> **Required work**
Copy these lines without any change, starting with the line that contains "Expand the Split" and continuing through the line that contains "Action: pyautogui.click(x=672, y=196)".

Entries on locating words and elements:

_ _ _ _ _ _ _

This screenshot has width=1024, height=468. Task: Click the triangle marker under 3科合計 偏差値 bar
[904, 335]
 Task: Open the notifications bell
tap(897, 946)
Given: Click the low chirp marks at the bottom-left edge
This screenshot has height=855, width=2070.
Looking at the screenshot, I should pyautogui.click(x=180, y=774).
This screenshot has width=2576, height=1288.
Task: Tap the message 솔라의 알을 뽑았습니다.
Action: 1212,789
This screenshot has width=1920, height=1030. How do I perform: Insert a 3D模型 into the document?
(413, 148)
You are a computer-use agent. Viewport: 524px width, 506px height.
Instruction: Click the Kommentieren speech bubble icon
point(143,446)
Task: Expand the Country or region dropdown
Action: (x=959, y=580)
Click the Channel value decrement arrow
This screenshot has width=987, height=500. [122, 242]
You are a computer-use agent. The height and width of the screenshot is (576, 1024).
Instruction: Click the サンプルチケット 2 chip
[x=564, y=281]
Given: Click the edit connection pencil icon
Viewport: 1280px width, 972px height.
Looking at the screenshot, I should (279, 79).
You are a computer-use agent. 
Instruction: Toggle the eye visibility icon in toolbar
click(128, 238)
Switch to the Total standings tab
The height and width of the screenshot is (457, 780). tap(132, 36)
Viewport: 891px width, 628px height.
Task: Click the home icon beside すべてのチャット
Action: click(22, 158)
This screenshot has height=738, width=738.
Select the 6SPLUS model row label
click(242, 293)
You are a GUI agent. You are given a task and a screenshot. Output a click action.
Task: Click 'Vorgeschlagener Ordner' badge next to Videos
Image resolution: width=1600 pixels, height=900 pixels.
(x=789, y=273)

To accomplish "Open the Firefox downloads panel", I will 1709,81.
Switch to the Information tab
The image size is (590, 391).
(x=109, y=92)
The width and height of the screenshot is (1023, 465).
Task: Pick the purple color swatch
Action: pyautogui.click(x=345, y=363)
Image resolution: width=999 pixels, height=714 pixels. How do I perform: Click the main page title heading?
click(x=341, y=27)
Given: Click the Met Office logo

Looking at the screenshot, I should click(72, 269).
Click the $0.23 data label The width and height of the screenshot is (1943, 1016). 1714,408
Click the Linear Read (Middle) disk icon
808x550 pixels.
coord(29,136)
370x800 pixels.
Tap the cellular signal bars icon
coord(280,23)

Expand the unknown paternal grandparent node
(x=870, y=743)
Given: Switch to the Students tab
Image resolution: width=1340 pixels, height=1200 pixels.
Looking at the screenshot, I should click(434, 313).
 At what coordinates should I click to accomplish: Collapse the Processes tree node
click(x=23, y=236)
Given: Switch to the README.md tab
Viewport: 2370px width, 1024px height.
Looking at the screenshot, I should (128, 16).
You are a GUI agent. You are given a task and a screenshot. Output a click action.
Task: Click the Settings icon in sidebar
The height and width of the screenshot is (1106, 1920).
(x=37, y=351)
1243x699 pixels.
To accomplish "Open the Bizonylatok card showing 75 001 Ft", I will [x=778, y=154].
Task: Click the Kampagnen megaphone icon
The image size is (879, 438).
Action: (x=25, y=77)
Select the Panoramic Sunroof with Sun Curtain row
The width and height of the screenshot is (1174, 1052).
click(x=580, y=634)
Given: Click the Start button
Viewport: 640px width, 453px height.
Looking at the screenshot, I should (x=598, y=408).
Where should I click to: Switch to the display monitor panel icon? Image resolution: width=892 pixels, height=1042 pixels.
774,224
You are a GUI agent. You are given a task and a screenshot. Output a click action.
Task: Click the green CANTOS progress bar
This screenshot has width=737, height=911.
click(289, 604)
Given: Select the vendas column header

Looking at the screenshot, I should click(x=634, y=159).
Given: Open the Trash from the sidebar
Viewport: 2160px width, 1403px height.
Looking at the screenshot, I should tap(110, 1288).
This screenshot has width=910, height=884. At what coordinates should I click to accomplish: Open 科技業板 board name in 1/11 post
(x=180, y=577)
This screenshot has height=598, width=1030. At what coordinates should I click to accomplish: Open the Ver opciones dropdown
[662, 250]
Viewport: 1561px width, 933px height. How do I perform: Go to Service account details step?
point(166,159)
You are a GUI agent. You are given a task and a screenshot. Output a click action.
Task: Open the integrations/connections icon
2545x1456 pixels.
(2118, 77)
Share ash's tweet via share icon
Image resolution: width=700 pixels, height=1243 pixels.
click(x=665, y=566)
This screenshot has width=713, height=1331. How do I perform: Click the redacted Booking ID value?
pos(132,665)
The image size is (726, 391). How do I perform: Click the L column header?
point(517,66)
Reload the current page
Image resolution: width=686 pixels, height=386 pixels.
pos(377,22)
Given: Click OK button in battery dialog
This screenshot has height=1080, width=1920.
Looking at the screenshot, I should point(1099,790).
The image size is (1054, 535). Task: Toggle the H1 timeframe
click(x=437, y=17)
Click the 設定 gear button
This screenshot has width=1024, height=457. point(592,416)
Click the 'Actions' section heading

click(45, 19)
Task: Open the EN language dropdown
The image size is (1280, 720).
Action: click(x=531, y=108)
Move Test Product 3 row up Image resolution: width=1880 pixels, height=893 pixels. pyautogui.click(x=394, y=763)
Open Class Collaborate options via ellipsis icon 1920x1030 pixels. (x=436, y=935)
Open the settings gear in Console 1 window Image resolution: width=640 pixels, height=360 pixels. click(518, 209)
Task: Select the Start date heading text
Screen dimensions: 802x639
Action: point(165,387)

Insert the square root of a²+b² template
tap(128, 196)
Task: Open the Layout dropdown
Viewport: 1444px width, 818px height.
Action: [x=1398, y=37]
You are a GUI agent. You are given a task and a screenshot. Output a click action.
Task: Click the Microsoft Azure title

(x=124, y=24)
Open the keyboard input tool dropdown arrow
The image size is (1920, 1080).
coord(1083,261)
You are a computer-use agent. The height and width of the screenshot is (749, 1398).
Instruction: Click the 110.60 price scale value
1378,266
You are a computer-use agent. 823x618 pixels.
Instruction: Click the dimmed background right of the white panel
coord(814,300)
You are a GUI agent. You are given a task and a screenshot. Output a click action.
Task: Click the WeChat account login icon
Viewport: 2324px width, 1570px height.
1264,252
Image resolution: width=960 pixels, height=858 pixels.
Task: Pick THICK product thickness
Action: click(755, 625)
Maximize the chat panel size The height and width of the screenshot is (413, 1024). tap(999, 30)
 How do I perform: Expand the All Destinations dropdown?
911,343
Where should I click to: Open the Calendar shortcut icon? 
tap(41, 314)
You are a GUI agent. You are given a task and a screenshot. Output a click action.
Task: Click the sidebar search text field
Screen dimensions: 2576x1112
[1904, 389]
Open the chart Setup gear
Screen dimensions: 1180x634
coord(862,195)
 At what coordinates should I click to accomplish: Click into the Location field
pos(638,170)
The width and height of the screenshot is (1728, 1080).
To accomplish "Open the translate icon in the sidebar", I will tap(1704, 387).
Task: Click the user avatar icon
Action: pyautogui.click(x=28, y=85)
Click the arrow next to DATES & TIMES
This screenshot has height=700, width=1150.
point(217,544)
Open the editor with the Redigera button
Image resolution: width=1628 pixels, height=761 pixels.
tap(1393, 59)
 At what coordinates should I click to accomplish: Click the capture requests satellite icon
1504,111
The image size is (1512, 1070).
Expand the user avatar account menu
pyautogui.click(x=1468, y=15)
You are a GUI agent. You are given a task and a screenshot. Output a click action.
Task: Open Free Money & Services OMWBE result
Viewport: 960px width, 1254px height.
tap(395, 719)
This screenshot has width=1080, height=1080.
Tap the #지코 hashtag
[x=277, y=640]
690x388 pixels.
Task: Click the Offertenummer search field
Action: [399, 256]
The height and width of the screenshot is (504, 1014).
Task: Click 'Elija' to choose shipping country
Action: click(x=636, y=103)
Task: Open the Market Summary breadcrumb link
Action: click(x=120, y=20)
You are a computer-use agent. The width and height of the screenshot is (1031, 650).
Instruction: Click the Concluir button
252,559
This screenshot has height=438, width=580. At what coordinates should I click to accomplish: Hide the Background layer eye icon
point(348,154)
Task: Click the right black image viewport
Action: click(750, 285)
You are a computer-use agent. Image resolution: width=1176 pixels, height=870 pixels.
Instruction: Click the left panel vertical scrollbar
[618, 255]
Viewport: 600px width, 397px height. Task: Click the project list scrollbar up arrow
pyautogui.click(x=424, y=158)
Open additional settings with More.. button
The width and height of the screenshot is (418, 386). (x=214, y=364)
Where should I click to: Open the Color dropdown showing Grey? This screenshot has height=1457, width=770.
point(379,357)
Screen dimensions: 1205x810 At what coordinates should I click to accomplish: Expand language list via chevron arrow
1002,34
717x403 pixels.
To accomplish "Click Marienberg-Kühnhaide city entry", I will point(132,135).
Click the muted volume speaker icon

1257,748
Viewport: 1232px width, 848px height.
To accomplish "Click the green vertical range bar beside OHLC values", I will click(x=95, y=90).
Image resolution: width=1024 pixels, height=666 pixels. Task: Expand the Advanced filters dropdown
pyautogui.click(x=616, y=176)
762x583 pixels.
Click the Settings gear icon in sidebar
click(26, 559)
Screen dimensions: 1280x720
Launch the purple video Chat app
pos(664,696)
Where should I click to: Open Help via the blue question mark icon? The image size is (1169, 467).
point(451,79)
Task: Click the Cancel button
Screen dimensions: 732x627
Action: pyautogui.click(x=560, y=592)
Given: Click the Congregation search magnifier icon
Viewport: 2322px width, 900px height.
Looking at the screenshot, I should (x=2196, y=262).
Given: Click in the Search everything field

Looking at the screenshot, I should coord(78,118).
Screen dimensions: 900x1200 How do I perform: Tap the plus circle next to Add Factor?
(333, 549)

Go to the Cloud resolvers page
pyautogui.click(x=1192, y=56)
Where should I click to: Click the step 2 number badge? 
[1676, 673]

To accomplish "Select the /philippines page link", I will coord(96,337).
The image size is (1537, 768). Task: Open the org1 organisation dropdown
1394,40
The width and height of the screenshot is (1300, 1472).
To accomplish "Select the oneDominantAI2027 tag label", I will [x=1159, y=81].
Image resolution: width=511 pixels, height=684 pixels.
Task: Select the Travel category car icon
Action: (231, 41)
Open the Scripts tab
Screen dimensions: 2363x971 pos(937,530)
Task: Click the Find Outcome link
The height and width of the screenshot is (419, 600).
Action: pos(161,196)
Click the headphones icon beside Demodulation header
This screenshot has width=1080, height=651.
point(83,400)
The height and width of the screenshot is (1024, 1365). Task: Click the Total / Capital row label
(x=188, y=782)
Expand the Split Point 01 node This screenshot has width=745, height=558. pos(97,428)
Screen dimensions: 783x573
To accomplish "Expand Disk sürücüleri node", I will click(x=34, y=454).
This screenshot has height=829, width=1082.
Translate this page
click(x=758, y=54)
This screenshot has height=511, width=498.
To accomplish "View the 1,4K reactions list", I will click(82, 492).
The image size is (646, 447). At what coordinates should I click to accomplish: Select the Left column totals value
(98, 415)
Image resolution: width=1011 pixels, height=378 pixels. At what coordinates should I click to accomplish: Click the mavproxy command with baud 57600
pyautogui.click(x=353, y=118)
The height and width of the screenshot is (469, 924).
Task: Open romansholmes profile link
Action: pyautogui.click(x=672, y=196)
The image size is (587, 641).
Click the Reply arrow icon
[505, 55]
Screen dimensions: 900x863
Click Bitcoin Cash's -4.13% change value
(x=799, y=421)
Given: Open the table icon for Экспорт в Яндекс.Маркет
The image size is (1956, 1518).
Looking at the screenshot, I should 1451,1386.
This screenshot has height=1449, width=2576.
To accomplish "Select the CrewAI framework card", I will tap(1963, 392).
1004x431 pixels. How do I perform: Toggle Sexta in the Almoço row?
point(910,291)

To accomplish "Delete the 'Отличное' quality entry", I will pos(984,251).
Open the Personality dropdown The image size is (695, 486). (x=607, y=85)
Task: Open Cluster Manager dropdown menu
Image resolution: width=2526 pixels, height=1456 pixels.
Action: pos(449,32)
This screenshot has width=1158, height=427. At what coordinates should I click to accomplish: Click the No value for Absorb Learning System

_ _ _ _ _ _ _

> **The reply**
Expand the Split Point 01 node This screenshot has width=745, height=558. pos(97,428)
Screen dimensions: 783x573
To accomplish "Expand Disk sürücüleri node", I will click(x=34, y=454).
This screenshot has height=829, width=1082.
Translate this page
click(x=758, y=54)
This screenshot has height=511, width=498.
To accomplish "View the 1,4K reactions list", I will click(82, 492).
The image size is (646, 447). At what coordinates should I click to accomplish: Select the Left column totals value
(98, 415)
Image resolution: width=1011 pixels, height=378 pixels. At what coordinates should I click to accomplish: Click the mavproxy command with baud 57600
pyautogui.click(x=353, y=118)
The height and width of the screenshot is (469, 924).
Task: Open romansholmes profile link
Action: pyautogui.click(x=672, y=196)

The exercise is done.